Data extracted from a collection:
=-=-=-=-=

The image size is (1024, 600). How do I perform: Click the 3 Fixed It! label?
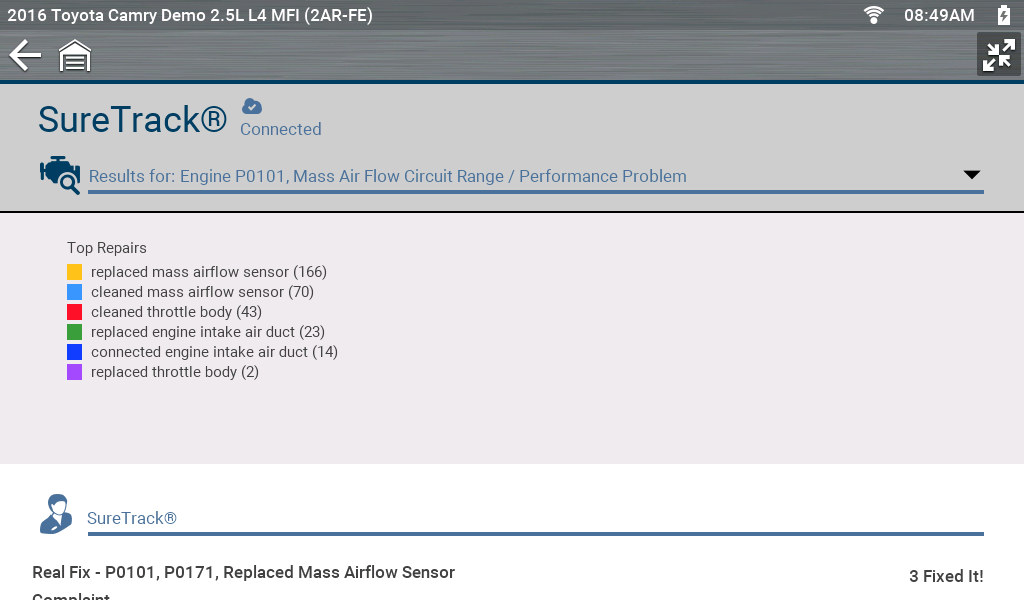coord(945,576)
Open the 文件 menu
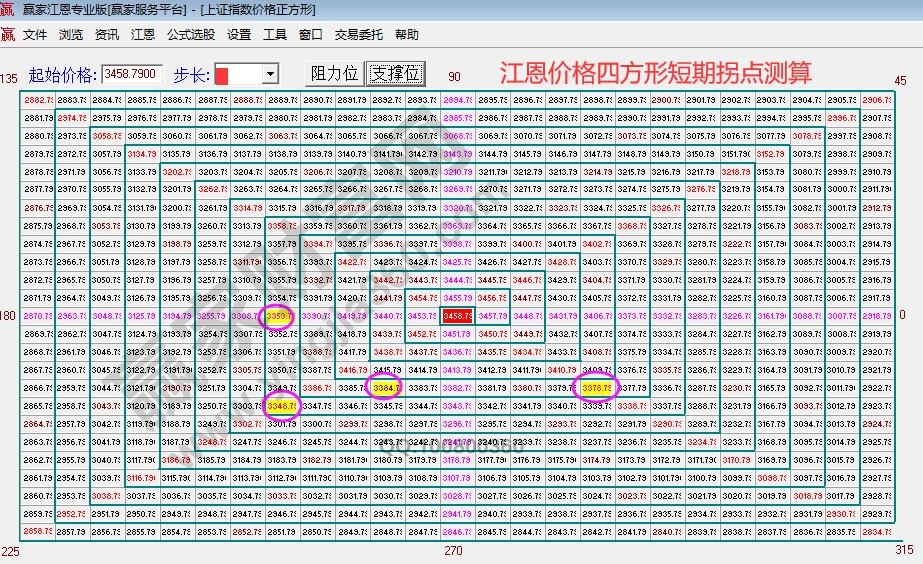Image resolution: width=923 pixels, height=564 pixels. (35, 34)
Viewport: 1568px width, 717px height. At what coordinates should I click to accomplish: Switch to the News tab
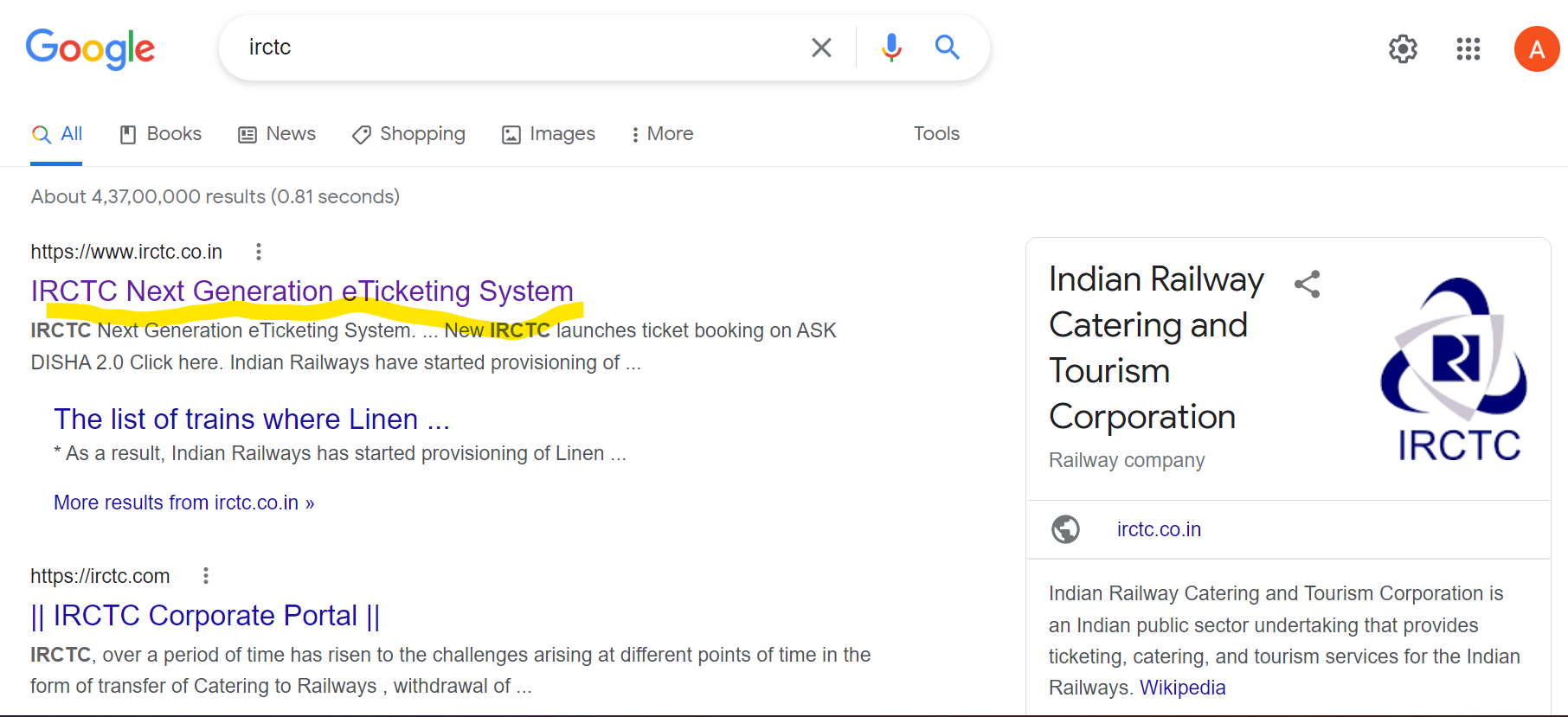[277, 134]
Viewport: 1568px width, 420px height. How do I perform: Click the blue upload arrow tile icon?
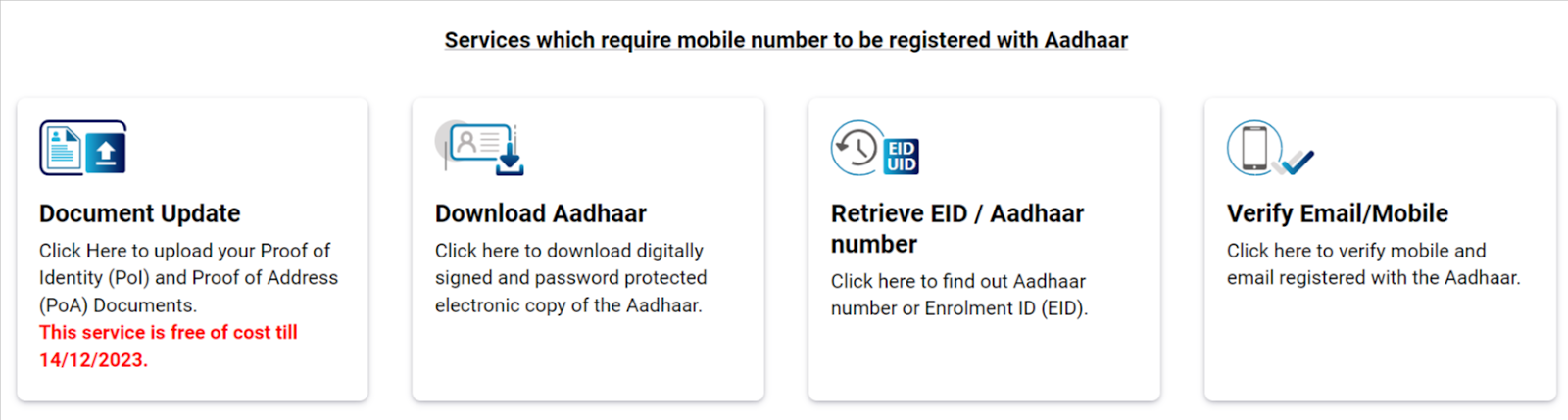(x=106, y=153)
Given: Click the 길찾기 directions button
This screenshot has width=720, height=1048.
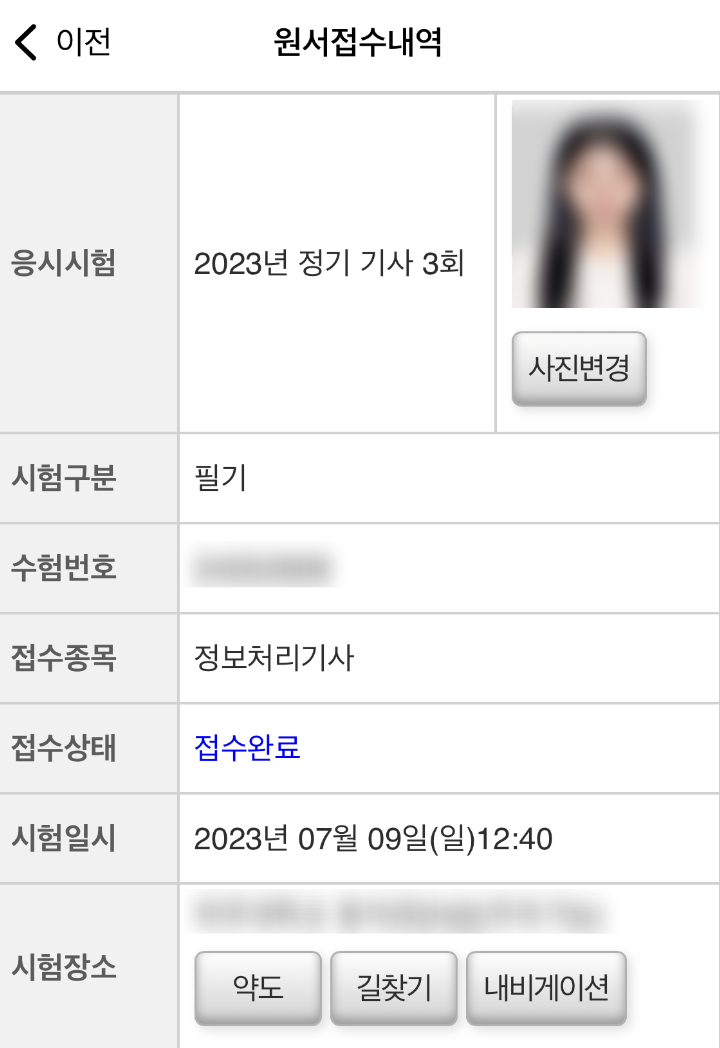Looking at the screenshot, I should (394, 988).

=-=-=-=-=

*WORK ITEM*
All the lines above are to be given again exactly as they read, with the pictures removed.

*ANSWER*
The image size is (1024, 600). How do I perform: Click the 3 Fixed It! label?
coord(945,576)
Open the 文件 menu
Image resolution: width=923 pixels, height=564 pixels. (35, 34)
Viewport: 1568px width, 717px height. At what coordinates should I click to accomplish: Switch to the News tab
[277, 134]
Viewport: 1568px width, 420px height. How do I perform: Click the blue upload arrow tile icon?
(x=106, y=153)
Given: Click the 길찾기 directions button
This screenshot has width=720, height=1048.
Looking at the screenshot, I should (394, 988).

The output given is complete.